_BRIEF:_
Look through the records below, and whenever a line contains "icon", copy it.

_GIVEN RECORDS:_
------------------------------

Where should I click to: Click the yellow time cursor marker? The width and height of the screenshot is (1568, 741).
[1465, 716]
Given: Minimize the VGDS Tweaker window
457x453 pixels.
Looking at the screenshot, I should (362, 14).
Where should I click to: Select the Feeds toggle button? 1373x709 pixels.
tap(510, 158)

------------------------------

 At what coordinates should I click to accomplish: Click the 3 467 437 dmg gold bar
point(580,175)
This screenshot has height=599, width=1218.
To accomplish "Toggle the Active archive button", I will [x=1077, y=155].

------------------------------

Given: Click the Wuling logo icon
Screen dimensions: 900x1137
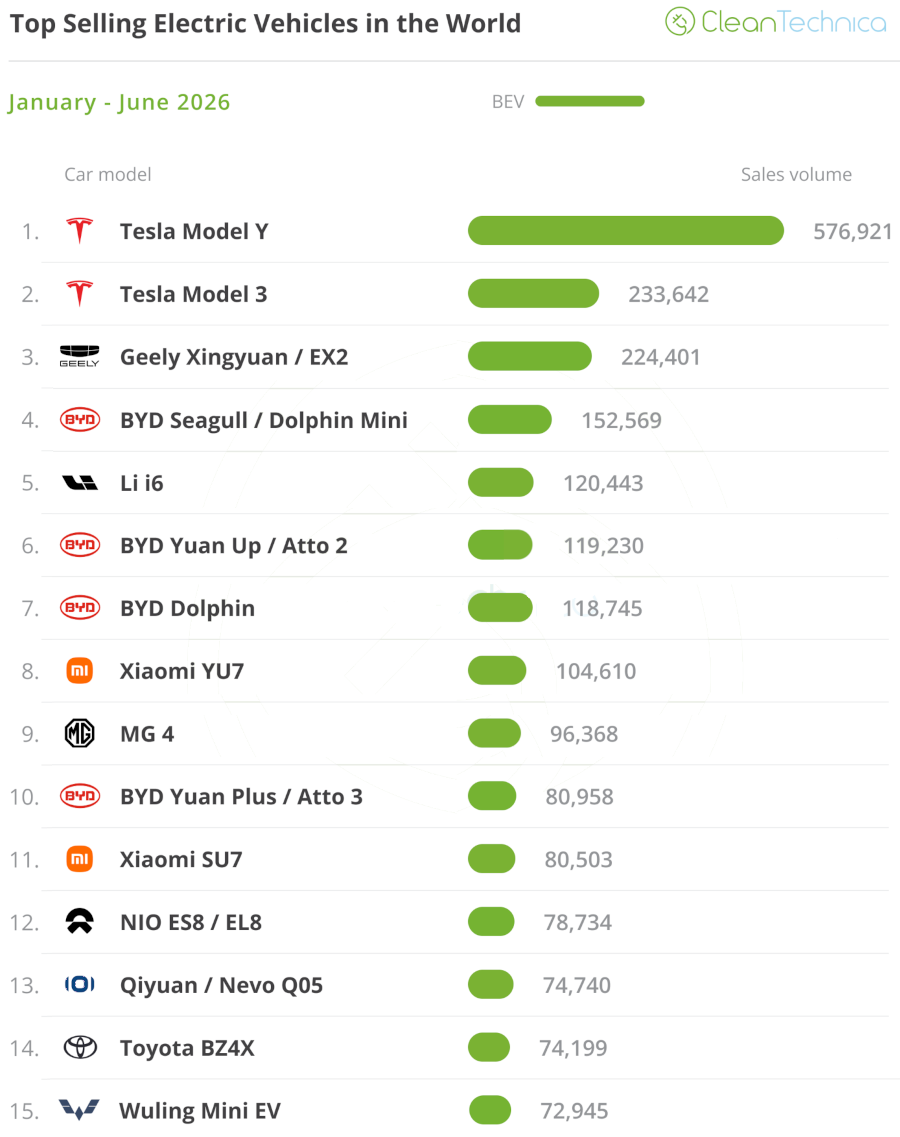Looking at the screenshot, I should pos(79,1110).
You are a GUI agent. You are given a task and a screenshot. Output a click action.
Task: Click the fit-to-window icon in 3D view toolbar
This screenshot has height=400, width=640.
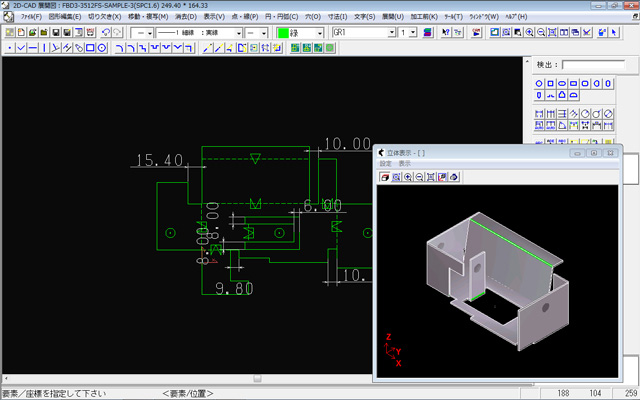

------------------------------

_THE COMPLETED TASK:_
Given: Click the Wuling logo icon
Task: Click the fit-to-window icon in 3D view toolbar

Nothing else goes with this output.